### Using the information
1 – Name every organization mentioned by name in the news article below about Indian military wives and AIDS.
2 – Carry on the news article below about Indian military wives and AIDS, starting right after its last paragraph.

June 15, 2007

Indian military wives enlisted in AIDS battle

India, alarmed at the prospect of a military hit by AIDS, has begun training wives to promote awareness about the disease especially in the revolt-hit northeast.

"The rapid spread of HIV/AIDS in the armed forces has alarmed authorities," said a statement from India's Ministry of Defence at the end of a two-day workshop Wednesday to educate army wives about prevention.

"Wives of serving soldiers, drawn from the three services, will form peer group leaders who will disseminate awareness among peer groups of about 20 wives of soldiers in the field units."

Almost 0.03 percent of troops have HIV, the government says, far lower than the infection rate among the country as a whole. But servicemen in remote areas are at much greater risk.

Some 100,000 army and paramilitary troopers are deployed for long periods in the rugged jungles of several northeast states against some 30 guerrilla groups waging a variety of separatist insurgencies.

The Assam Rifles, a premier paramilitary force of 55,000 troops in the region, admitted this year that 180 of its soldiers had HIV -- an infection rate 10 times higher than the army faces as a whole.

"We are taking healthcare issues very seriously with annual mandatory medical checkups, including blood testing, for all the ranks," Narender Singh, an army spokesman in Assam, told AFP Thursday in the state's main city.

A member of the Armed Forces Wives Welfare Association from tiny Manipur state said military spouses were being trained to discuss AIDS with couples and other wives.

"Wives of soldiers are the best counsellors to educate their husbands and are now being made aware how the virus contracts and the need to tell their husbands how to remain safe while out of home," said the army wife, who asked not to be named.

### Information given

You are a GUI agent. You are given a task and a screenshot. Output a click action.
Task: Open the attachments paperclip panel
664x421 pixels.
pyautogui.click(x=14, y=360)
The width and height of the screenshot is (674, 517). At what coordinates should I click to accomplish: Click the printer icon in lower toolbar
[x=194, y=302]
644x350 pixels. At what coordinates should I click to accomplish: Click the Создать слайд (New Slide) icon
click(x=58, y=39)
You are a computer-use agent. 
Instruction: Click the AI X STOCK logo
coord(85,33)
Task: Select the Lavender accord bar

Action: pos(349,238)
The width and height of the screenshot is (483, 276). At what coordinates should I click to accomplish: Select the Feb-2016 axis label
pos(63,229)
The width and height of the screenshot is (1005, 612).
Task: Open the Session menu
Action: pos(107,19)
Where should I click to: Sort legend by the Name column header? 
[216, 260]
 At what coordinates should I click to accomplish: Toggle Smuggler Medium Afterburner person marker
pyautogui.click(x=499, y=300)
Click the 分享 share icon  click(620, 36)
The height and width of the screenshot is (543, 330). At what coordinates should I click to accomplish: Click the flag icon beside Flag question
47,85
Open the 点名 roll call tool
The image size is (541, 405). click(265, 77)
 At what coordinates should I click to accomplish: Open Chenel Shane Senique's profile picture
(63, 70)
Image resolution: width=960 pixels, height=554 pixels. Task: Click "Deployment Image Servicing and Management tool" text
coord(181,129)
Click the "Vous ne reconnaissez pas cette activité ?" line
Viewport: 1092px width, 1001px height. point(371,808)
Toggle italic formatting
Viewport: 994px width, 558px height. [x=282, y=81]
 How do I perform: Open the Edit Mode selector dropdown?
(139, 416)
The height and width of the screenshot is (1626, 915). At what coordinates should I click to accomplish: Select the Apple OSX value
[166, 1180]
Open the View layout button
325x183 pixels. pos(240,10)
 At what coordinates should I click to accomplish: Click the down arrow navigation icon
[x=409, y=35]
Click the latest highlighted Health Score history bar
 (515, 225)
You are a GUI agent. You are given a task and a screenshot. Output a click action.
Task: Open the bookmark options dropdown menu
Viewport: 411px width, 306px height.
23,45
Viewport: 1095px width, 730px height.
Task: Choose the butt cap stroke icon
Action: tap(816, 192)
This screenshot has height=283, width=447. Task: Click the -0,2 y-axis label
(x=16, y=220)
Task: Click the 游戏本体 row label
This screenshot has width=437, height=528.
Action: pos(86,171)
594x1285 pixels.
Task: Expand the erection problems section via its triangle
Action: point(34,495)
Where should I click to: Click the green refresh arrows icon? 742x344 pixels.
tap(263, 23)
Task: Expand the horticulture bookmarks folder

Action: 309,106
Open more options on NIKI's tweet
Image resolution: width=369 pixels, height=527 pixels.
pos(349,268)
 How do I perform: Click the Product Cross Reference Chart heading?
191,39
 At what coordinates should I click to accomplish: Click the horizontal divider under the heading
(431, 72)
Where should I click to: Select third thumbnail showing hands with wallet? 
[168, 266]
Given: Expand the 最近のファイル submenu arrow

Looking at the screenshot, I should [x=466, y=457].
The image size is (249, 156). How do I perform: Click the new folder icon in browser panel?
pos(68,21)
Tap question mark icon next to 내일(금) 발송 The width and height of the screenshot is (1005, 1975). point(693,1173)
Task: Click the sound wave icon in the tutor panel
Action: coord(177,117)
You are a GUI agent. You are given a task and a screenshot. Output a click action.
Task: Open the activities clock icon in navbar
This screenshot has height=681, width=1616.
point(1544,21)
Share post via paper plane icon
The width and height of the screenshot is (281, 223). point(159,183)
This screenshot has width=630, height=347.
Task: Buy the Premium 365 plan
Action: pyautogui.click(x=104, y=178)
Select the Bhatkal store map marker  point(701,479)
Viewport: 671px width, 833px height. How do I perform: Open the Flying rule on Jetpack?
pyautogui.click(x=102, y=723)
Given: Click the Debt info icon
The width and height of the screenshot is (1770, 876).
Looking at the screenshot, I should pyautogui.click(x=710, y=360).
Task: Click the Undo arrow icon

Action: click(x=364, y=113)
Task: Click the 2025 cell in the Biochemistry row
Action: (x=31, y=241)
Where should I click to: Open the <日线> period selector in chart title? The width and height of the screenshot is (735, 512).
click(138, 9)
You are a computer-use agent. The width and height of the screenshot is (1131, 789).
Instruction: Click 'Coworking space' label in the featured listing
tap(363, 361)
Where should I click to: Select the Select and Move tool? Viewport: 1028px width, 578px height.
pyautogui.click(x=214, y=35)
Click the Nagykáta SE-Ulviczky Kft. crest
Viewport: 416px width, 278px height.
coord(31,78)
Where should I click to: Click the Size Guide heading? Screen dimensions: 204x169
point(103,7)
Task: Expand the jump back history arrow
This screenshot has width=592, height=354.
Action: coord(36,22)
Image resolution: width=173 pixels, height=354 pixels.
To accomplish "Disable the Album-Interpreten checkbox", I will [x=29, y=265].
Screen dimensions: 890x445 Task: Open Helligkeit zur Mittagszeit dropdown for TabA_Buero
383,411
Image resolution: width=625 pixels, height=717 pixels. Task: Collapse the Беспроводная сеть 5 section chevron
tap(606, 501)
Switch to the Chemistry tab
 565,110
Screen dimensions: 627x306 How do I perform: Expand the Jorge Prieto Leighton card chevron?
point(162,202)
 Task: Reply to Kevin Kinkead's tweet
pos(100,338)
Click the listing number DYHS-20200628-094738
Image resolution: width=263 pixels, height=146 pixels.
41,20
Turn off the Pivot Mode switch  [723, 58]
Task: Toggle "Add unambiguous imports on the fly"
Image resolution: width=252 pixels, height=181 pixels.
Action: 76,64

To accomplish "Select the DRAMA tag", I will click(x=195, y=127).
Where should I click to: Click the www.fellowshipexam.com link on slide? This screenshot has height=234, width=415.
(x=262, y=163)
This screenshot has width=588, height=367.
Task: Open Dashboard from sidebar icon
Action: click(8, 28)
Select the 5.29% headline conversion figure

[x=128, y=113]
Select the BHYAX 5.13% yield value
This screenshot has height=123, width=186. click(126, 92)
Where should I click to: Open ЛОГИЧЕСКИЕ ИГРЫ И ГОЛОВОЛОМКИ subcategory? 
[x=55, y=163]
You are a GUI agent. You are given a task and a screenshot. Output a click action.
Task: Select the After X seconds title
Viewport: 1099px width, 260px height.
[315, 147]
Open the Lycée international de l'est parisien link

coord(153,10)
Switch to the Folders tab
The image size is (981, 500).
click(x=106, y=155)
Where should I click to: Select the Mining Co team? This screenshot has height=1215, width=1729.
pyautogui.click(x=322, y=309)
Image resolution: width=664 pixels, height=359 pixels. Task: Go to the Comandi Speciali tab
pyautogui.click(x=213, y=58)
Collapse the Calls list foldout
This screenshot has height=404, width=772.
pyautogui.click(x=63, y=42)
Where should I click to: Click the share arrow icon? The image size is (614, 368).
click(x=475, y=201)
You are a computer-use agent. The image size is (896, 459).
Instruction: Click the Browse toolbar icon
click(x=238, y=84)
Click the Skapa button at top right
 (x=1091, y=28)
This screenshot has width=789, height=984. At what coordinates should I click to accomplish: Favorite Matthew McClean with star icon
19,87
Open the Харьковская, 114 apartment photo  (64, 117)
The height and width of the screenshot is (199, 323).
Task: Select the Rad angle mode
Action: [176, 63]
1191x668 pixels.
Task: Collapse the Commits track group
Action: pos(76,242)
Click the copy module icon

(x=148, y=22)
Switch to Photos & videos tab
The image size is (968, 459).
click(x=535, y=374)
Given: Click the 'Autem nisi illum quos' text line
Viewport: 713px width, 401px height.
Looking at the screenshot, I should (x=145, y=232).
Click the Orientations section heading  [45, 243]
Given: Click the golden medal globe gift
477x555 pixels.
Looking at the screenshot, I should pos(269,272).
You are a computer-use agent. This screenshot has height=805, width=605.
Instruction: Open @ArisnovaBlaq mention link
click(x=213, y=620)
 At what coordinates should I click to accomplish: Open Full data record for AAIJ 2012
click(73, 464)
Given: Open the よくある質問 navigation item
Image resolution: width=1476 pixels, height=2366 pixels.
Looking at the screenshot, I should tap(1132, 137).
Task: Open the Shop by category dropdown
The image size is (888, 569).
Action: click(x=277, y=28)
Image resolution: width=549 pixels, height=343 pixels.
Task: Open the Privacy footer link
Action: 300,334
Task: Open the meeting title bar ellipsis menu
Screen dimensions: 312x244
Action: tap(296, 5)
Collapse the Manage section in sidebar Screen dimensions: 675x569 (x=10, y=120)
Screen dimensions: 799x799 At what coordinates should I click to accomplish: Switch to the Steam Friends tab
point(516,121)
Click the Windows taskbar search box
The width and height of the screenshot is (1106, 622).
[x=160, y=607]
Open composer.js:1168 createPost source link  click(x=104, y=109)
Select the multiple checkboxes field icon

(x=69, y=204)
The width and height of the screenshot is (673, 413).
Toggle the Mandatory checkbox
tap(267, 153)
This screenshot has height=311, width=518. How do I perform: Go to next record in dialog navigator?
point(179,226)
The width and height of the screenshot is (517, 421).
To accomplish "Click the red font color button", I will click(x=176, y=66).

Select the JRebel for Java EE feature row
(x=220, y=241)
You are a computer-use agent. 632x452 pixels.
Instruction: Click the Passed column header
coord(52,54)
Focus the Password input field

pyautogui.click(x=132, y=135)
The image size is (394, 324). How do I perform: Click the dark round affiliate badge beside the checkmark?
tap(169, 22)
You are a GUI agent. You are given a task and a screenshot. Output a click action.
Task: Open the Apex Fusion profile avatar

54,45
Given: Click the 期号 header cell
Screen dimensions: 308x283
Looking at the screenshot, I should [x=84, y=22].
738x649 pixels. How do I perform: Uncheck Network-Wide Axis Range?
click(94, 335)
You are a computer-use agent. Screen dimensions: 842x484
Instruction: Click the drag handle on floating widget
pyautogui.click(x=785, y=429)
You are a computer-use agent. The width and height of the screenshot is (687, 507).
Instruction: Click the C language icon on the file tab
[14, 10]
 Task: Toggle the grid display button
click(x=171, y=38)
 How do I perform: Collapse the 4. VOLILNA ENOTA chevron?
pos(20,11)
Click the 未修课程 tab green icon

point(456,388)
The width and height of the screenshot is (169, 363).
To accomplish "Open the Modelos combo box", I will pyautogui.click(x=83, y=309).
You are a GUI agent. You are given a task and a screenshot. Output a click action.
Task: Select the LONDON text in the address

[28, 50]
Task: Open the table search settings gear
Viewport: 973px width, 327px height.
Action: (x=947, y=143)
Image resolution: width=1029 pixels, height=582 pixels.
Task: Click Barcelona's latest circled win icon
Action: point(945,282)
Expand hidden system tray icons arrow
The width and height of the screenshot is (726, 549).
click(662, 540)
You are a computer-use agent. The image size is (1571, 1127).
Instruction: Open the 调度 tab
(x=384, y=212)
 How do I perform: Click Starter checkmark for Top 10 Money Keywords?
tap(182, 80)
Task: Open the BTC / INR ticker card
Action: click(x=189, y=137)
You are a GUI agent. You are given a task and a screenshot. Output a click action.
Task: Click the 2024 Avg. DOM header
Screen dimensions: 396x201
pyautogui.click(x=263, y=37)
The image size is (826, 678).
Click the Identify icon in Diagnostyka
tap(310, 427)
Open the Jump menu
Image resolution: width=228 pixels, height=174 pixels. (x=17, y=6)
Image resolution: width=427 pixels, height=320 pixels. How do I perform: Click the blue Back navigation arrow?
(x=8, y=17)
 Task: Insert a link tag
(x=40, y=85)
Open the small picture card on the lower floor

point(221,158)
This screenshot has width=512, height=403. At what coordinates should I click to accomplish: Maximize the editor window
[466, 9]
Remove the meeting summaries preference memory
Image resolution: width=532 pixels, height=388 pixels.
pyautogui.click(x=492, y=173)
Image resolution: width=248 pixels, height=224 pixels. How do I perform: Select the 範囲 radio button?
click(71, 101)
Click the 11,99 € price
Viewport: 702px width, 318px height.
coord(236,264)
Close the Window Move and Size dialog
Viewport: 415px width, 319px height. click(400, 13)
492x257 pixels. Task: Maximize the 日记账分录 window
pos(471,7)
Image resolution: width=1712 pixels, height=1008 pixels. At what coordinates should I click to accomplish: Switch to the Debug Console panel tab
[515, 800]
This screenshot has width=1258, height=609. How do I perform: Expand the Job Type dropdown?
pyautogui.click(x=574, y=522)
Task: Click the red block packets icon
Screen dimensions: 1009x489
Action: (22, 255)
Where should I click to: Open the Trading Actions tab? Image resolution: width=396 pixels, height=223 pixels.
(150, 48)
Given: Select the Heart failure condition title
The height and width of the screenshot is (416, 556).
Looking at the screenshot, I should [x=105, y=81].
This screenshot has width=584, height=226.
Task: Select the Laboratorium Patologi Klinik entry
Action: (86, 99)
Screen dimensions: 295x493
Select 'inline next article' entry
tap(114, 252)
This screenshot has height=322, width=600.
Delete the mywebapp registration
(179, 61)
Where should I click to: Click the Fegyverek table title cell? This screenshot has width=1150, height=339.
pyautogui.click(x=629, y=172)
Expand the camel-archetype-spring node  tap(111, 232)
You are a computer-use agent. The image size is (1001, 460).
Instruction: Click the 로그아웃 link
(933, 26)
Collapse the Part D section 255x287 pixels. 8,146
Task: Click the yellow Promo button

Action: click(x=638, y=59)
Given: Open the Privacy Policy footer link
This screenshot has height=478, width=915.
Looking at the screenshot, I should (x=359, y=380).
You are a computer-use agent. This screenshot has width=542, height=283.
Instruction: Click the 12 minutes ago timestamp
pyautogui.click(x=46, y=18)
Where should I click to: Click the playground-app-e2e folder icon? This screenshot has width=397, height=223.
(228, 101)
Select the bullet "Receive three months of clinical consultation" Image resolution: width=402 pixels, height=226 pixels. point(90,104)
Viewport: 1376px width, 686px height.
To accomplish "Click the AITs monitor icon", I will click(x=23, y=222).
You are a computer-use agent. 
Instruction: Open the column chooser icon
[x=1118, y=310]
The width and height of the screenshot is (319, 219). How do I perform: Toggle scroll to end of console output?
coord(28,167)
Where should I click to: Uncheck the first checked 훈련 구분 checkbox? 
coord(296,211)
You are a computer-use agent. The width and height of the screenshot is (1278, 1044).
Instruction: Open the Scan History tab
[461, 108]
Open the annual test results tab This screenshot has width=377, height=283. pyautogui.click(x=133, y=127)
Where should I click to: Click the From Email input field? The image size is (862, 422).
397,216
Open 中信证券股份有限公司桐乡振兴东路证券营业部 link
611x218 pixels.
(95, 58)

### Your written answers
1 –
- India's Ministry of Defence
- The Assam Rifles
- AFP
- The Armed Forces Wives Welfare Association

2 –
The northeast, home to around 40 million people, has been declared one of the country's high-risk zones with nearly 100,000 people infected with the virus, particularly in Manipur which borders Myanmar.

The spread of AIDS there is fueled both by prostitution and by drug injections, with the region a major conduit for heroin from the 'golden triangle' of neighbouring Myanmar, Laos and Thailand.

"In most cases we have found the soldiers mingling with the locals and then going for unprotected sex to fight stress and fatigue," said S.I. Ahmed, chairman of the AIDS Prevention Society, a community health care group in Assam.

"Life away from families for a longer duration is one of the reasons. I have scores of defence personnel coming to our clinic for voluntary counseling and testing."

India has the most HIV/AIDS cases in the world at a high-end estimate of 5.7 million, though the figures are disputed and may be revised down sharply next month in a new study.

India also has one of the largest armies in the world with nearly 1.8 million personnel, besides an estimated 1.3 million paramilitary troopers.